* [Work request] Would you please reproduce all the entries word for word, minus the pictures?

* [Dataset entries]

^^^^

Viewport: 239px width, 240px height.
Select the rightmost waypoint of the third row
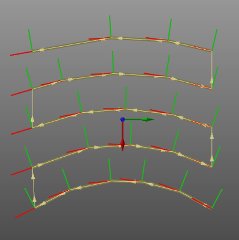tap(211, 127)
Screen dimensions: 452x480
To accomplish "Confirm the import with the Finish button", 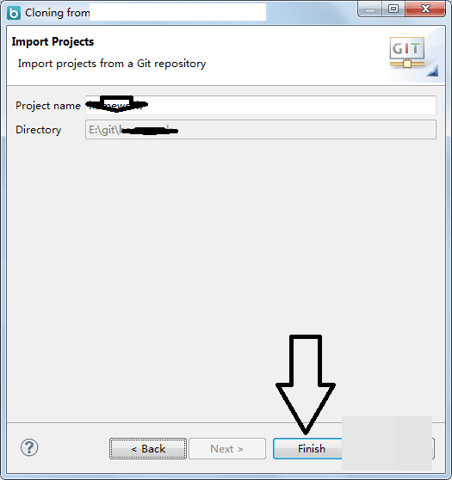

^^^^

* [Expected answer]
Viewport: 239px width, 240px height.
Select the rightmost waypoint of the third row
tap(211, 127)
Screen dimensions: 452x480
To accomplish "Confirm the import with the Finish button", 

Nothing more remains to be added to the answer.